Nous donnons (fig. 45) la projection horizontale de la moitié de ces voûtes, au chevet de l'église. L'arc-doubleau et l'arc ogive composent, comme dans la voûte du moyen âge, l'ossature principale de la structure; mais les tiercerons qui partent de la pile pour se joindre au milieu des liernes n'existent plus ici, et sont remplacés par des intermédiaires ab, qui, s'ils produisent un effet décoratif piquant, ont le tort de reporter une poussée latérale sur les flancs des formerets, ce qui est absolument contraire au principe de la structure des voûtes gothiques, et, qui pis est, au bon sens. Cette poussée est encore augmentée par les arcs ad, qui eux-mêmes contre-butent les liernes de. Aussi ces formerets (rabattus en AA'B) s'étaient-ils inclinés en dehors sous la pression de ces arcs qui viennent les pousser en a'a'', ce qui ne serait point arrivé si, au lieu de ces arcs ab, l'architecte eût posé des tiercerons Ad...; mais on n'aurait pas eu ce compartiment en étoile, et le désir de produire une apparence nouvelle l'emportait sur ce que commandait la raison. On voit donc que déjà se manifestait cette tendance, si développée aujourd'hui en architecture, de sacrifier le vrai, le sage, le raisonné, à une forme issue du caprice de l'artiste. Bien d'autres entorses à la raison se rencontrent dans cette voûte. Ainsi, nous avons rabattu l'arc-doubleau en AC, et l'arc ogive Ae en AF; le grand arc AD contre-butant la clef du chevet, en AG. La rencontre de ce grand arc AD avec l'arc ogive donne la clef H; or, comme cet arc ogive est tracé, le niveau de cette clef H est donné et se trouve en h. Nous reportons ce niveau en h' sur le rabattemtnt de l'arc AD. Le niveau de la clef I est donné; il est le même que celui de la clef H, puisque l'arc ogive AE est tracé. Il faut donc que l'arc KI atteigne ce niveau I; nous le rabattons en KIi, la flèche Ii étant égale à la ligne Ih. Rabattant sur l'arc de cercle Ki la clef O, nous obtenons le point o', et la hauteur Oo' donne, sur la courbe Ki aussi bien que sur celle du grand arc AD, le niveau de la clef O en o' et en o''. Donc il faut que cette grande courbe butante AD passe en G, en h' et en o''. De o'' en G, elle se rapproche évidemment trop de l'horizontale et bute mal l'arrivée des arcs ogives et liernes du chevet; aussi cette branche d'arc o''G s'était-elle tordue et relevée, par suite le grand arc-doubleau KL s'était déformé.

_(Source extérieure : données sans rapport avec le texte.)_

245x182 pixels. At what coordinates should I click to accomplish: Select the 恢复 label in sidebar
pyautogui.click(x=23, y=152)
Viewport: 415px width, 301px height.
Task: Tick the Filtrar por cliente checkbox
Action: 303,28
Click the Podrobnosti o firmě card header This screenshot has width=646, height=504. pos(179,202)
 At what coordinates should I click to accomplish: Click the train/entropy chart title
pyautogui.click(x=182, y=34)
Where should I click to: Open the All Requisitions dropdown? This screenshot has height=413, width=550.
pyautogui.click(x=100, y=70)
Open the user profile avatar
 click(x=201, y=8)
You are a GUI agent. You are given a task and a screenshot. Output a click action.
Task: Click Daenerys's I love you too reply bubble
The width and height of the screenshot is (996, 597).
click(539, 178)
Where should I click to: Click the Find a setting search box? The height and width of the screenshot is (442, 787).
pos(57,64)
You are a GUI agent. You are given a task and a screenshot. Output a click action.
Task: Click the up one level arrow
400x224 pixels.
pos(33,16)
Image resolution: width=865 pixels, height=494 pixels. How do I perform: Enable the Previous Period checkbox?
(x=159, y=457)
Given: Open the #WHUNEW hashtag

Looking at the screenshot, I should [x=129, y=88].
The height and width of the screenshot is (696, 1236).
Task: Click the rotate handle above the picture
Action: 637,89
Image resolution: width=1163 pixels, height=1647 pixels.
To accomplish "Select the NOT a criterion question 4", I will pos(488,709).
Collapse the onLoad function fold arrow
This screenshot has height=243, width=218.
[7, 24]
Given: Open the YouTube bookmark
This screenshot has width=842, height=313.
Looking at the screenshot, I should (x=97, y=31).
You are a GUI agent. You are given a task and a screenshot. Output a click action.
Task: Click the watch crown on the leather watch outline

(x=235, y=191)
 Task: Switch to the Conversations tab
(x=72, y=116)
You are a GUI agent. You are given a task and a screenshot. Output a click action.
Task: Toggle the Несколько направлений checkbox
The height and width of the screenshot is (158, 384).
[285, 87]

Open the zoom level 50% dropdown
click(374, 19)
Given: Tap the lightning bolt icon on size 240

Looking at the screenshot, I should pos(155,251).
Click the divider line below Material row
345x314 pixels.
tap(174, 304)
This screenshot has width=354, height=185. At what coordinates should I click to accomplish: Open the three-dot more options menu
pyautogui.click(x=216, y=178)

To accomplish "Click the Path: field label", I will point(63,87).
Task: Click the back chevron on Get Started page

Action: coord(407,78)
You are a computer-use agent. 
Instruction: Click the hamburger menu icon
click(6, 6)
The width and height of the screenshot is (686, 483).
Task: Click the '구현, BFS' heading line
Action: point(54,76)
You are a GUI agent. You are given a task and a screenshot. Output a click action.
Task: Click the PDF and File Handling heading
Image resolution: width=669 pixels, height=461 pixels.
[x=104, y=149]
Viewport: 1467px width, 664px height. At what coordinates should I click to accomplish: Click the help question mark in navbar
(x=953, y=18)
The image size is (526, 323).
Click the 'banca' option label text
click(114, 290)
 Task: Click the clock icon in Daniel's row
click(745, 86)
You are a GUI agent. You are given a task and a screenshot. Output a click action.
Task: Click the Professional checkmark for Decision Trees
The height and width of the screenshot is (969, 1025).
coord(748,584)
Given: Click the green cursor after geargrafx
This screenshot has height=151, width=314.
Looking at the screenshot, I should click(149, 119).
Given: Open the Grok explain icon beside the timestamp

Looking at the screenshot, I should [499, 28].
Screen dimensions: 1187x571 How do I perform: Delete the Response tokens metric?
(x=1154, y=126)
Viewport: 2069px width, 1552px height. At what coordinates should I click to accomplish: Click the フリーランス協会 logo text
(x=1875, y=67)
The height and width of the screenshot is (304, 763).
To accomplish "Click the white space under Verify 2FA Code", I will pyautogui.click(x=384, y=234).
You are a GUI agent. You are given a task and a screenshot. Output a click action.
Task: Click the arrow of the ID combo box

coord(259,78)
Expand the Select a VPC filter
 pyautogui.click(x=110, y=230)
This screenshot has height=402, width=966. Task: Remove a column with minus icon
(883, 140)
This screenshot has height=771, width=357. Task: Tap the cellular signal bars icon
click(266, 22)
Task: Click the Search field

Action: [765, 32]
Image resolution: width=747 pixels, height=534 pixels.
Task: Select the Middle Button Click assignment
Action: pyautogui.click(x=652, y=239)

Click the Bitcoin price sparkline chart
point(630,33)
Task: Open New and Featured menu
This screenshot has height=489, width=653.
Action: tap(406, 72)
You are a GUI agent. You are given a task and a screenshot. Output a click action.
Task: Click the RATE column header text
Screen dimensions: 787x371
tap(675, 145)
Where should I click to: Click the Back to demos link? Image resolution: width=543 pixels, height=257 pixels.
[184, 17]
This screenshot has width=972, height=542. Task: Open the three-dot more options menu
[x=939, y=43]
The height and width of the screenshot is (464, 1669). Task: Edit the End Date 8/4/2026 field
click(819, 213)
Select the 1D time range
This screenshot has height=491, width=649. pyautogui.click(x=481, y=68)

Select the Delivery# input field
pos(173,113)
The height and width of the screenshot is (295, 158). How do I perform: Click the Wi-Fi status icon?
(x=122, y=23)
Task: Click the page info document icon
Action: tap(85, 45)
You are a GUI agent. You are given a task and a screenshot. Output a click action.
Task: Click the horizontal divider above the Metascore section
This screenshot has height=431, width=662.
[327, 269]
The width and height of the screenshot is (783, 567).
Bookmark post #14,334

La clef b étant donnée en projection horizontale, son niveau est donné sur le rabattement de l'arc ogive en b'; la rencontre a sur le formeret étant donnée en projection horizontale, son niveau est donné en a'' sur le rabattement du formeret, donc la longueur ab en projection horizontale; l'arc a''b'' est connu. Il en est de même pour l'arc bm, rabattu en b''m', puisque le niveau de la clef m est connu.